A 36-year-old white woman sought care at our outpatient clinic for 2 days of right forearm and hand redness, swelling, and severe pain at a previous intravenous (IV) catheter site. The patient had received intramuscular antibiotics for culture-positive streptococcal pharyngitis 2 weeks earlier, and then IV fluids and steroids due to poor oral intake from odynophagia.
She indicated that since the time of the pharyngitis diagnosis, she’d had a persistent fever. At our clinic, she was given a diagnosis of cellulitis and started on a course of oral cephalexin.
Three days later, she returned. She had a temperature of 100°F and her right forearm and wrist were exquisitely sensitive to touch over a warm and indurated violaceous rash with pseudovesicles over the most edematous portions (FIGURE 1). This rash extended onto her right hand and proximal phalanges. Her fingers hurt when she moved them; sensation and pulses were intact.
Her left wrist was now mildly swollen, with associated warmth and erythema, but no vesicles. Her left ankle was also warm, erythematous, and moderately swollen with significant tenderness to palpation. She had a few scattered nodular, erythematous lesions on her upper right arm and chest.
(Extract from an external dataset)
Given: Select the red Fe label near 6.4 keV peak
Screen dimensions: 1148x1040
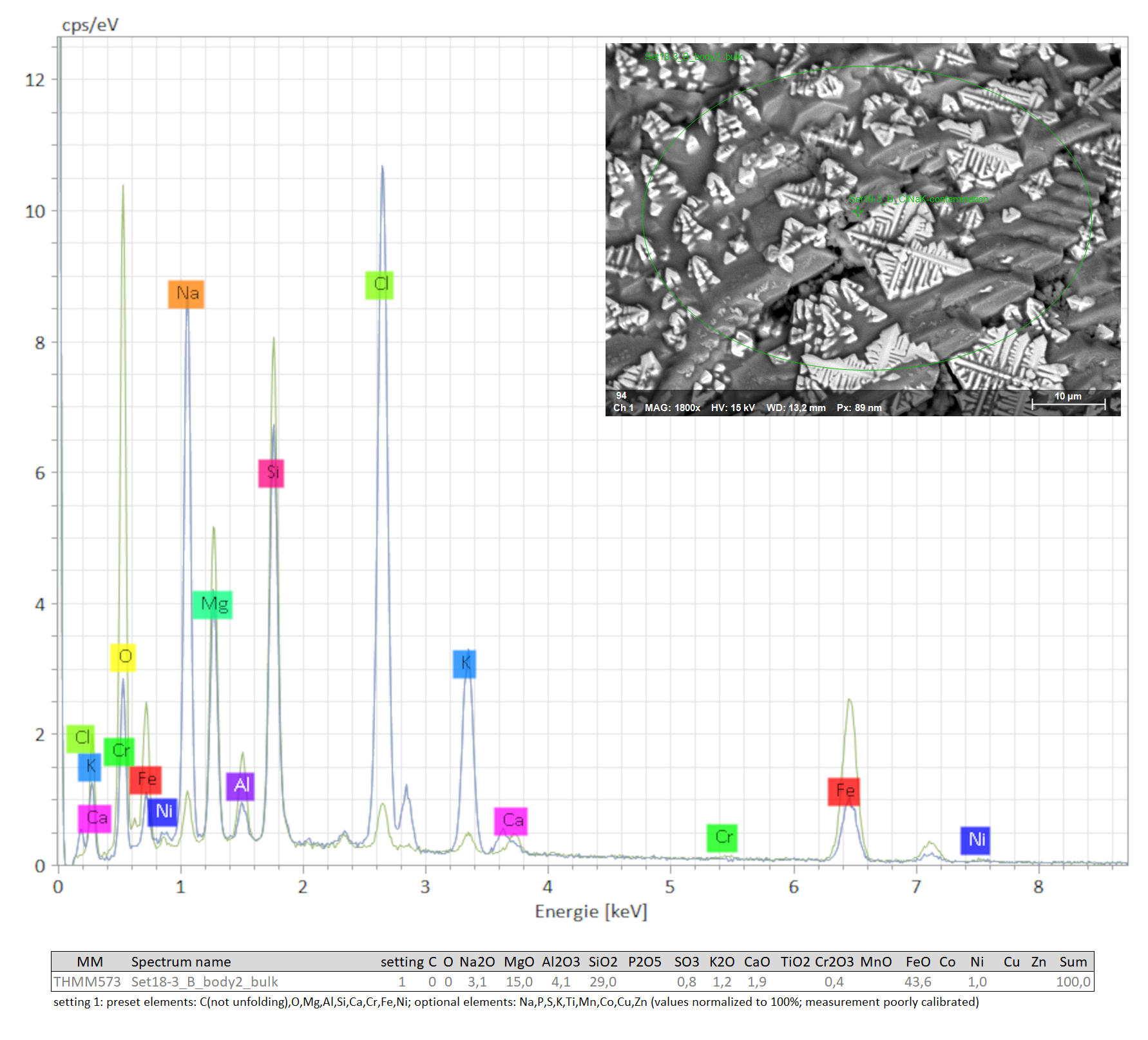Looking at the screenshot, I should 844,791.
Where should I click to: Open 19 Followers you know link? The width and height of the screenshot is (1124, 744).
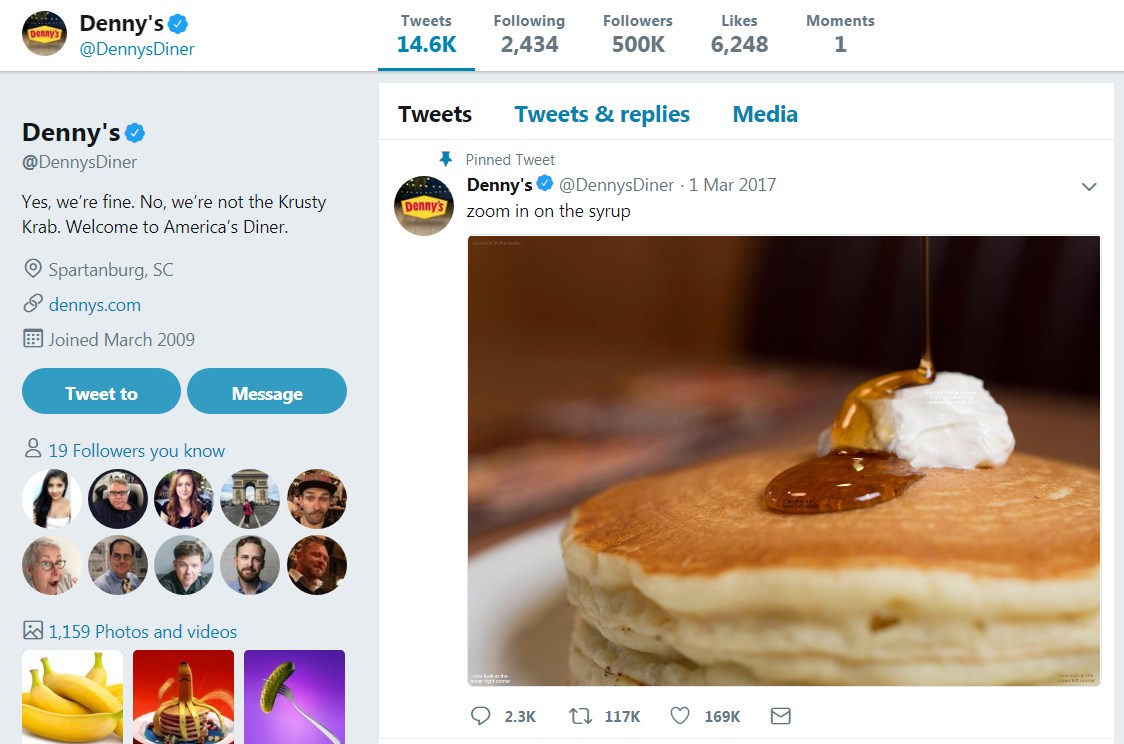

We (RW and VK) admitted the patient and started her on IV vancomycin and clindamycin to treat presumed refractory cellulitis. On Day 2 she hadn’t improved, so we added gatifloxacin for gram-negative coverage. On Day 3, her lesions worsened, so we transferred her to a higher-level facility.
FIGURE 1
Worsening lesions
The patient’s right forearm and wrist were exquisitely sensitive to touch over the rash, with pseudovesicles. Ink markings denote original boundaries of the lesion.